━━━━━ PAGE EXCERPT ━━━━━

Loss Optimization (28:46)
It's just a simple function that takes as inputs our weights, and if we have two weights, we can actually visualize it again. We can see on the x-axis one weight, so this is one scalar that we can change, and another weight on the y-axis. And on the z-axis, and on the z-axis this is our actual loss. If we want to find the lowest point in this landscape that corresponds to the minimum loss, and we want to find that point so that we can find the corresponding weights that were set to achieve that minimum loss. So how do we do it? We use this technique called loss optimization through gradient descent. We start by picking an initial point on this landscape, an initial W0, W1. So here's this point, this black cross. We start at this point. We compute the gradient at this local point. And in this landscape, we can see that the gradient tells us the direction of maximal ascent. Now that we know the direction of the maximal ascent, we can reverse that gradient and actually take a small step in the opposite direction. That moves us closer towards the lowest point because we're taking an egregious approach to move in that opposite direction of the gradient. We can iteratively repeat this process over and over and over again, recomputing the gradient at each time and keep moving, moving closer towards that lowest minimum. We can summarize this algorithm known as gradient descent in pseudocode by this pseudocode on the left-hand side.
Computing the gradient (30:17)

━━━━━

WRITTEN PROBLEM 1:
Answer these questions from the loss optimization excerpt:
(a) What is plotted on the z-axis of the landscape?
(b) What does the gradient at a local point indicate?
(c) On which side is the gradient descent pseudocode shown?
WRITTEN PROBLEM 2:
Please write the next part of the loss optimization excerpt, starting after its final heading.
The items after this point come from a separate source.

━━━━━ DATASET ENTRIES ━━━━━

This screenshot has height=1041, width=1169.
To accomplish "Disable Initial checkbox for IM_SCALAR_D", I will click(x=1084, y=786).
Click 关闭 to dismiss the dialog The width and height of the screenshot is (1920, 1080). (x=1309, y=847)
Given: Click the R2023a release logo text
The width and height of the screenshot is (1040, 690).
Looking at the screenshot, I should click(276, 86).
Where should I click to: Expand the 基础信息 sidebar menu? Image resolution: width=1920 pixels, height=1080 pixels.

━━━━━

RIGHT ANSWER 1:
(a) The loss.
(b) The direction of maximal ascent.
(c) The left-hand side.

RIGHT ANSWER 2:
We start by initializing our weights randomly, computing this gradient, dj, dw, then updating our weights in the opposite direction of that gradient. We use this small amount, eta, which you can see here. And this is essentially what we call the learning rate. This is determining how much of a step we take and how much we trust that gradient update that we computed. We'll talk more about this later. But for now, let's take a look at this term here. This gradient, dj, dw, is actually explaining how the loss changes with respect to each of the weights. But I never actually told you how to compute this term. This is actually a crucial part of deep learning and neural networks in general. Computing this term is essentially all that matters when you try and optimize your network. It's the most computational part of training as well. And it's known as backpropagation. We'll start with a very simple network with only one hidden input. Sorry, with one input, one hidden layer, one hidden unit, and one output. Computing the gradient of our loss with respect to w2 corresponds to telling us how much a small change in w2 affects our output, our loss. So if we write this out as a derivative, we can start by computing this by simply expanding this derivative by using the chain rule. Backwards from the loss through the output. And that looks like this. So dj, dw2 becomes dj dy dy dW2.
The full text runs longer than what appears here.